■ WHAT IS BEING ASKED: Copy out every one of the entries below word for word, line by line, with nothing changed.

■ MATERIAL FOR THIS EXERCISE:

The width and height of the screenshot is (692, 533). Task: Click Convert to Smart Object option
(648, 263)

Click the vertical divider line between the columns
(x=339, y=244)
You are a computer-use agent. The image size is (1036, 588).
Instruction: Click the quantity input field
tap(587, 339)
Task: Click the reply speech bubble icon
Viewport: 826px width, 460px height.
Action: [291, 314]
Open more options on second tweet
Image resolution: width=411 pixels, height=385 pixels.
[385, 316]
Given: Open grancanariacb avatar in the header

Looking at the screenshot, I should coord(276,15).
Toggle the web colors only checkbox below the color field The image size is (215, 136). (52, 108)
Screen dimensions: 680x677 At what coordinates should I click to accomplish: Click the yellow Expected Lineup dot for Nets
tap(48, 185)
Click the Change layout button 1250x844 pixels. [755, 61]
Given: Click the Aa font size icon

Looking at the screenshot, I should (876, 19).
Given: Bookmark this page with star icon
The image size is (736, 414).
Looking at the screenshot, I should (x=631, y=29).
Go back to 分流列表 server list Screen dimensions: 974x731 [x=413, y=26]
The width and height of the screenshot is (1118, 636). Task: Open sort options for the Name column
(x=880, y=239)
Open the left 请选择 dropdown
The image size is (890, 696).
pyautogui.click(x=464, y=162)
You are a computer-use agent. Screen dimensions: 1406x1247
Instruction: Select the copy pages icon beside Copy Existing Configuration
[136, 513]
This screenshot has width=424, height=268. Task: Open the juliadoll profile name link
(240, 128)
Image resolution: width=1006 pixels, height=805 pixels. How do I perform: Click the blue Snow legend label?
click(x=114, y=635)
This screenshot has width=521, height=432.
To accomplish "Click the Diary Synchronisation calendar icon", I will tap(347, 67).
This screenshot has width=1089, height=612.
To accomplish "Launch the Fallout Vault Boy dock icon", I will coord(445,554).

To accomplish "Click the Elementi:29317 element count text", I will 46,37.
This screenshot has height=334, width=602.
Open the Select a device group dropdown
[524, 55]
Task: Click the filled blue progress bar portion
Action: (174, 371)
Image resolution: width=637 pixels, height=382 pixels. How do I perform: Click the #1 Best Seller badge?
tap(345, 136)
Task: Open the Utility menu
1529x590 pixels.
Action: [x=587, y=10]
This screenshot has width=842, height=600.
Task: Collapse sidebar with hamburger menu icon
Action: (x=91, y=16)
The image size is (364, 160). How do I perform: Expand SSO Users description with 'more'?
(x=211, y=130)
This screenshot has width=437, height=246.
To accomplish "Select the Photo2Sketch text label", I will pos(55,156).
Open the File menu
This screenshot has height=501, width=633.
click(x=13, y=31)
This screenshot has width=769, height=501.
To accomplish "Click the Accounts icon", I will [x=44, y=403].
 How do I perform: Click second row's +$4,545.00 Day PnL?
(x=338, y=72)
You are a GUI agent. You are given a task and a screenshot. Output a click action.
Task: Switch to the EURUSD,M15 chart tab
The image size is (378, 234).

■ ANSWER TO THE PROBLEM:
The width and height of the screenshot is (692, 533). Task: Click Convert to Smart Object option
(648, 263)

Click the vertical divider line between the columns
(x=339, y=244)
You are a computer-use agent. The image size is (1036, 588).
Instruction: Click the quantity input field
tap(587, 339)
Task: Click the reply speech bubble icon
Viewport: 826px width, 460px height.
Action: [291, 314]
Open more options on second tweet
Image resolution: width=411 pixels, height=385 pixels.
[385, 316]
Given: Open grancanariacb avatar in the header

Looking at the screenshot, I should coord(276,15).
Toggle the web colors only checkbox below the color field The image size is (215, 136). (52, 108)
Screen dimensions: 680x677 At what coordinates should I click to accomplish: Click the yellow Expected Lineup dot for Nets
tap(48, 185)
Click the Change layout button 1250x844 pixels. [755, 61]
Given: Click the Aa font size icon

Looking at the screenshot, I should (876, 19).
Given: Bookmark this page with star icon
The image size is (736, 414).
Looking at the screenshot, I should (x=631, y=29).
Go back to 分流列表 server list Screen dimensions: 974x731 [x=413, y=26]
The width and height of the screenshot is (1118, 636). Task: Open sort options for the Name column
(x=880, y=239)
Open the left 请选择 dropdown
The image size is (890, 696).
pyautogui.click(x=464, y=162)
You are a computer-use agent. Screen dimensions: 1406x1247
Instruction: Select the copy pages icon beside Copy Existing Configuration
[136, 513]
This screenshot has width=424, height=268. Task: Open the juliadoll profile name link
(240, 128)
Image resolution: width=1006 pixels, height=805 pixels. How do I perform: Click the blue Snow legend label?
click(x=114, y=635)
This screenshot has width=521, height=432.
To accomplish "Click the Diary Synchronisation calendar icon", I will tap(347, 67).
This screenshot has width=1089, height=612.
To accomplish "Launch the Fallout Vault Boy dock icon", I will coord(445,554).

To accomplish "Click the Elementi:29317 element count text", I will 46,37.
This screenshot has height=334, width=602.
Open the Select a device group dropdown
[524, 55]
Task: Click the filled blue progress bar portion
Action: (174, 371)
Image resolution: width=637 pixels, height=382 pixels. How do I perform: Click the #1 Best Seller badge?
tap(345, 136)
Task: Open the Utility menu
1529x590 pixels.
Action: [x=587, y=10]
This screenshot has width=842, height=600.
Task: Collapse sidebar with hamburger menu icon
Action: (x=91, y=16)
The image size is (364, 160). How do I perform: Expand SSO Users description with 'more'?
(x=211, y=130)
This screenshot has width=437, height=246.
To accomplish "Select the Photo2Sketch text label", I will pos(55,156).
Open the File menu
This screenshot has height=501, width=633.
click(x=13, y=31)
This screenshot has width=769, height=501.
To accomplish "Click the Accounts icon", I will [x=44, y=403].
 How do I perform: Click second row's +$4,545.00 Day PnL?
(x=338, y=72)
You are a GUI agent. You are given a task and a screenshot. Output a click action.
Task: Switch to the EURUSD,M15 chart tab
The image size is (378, 234).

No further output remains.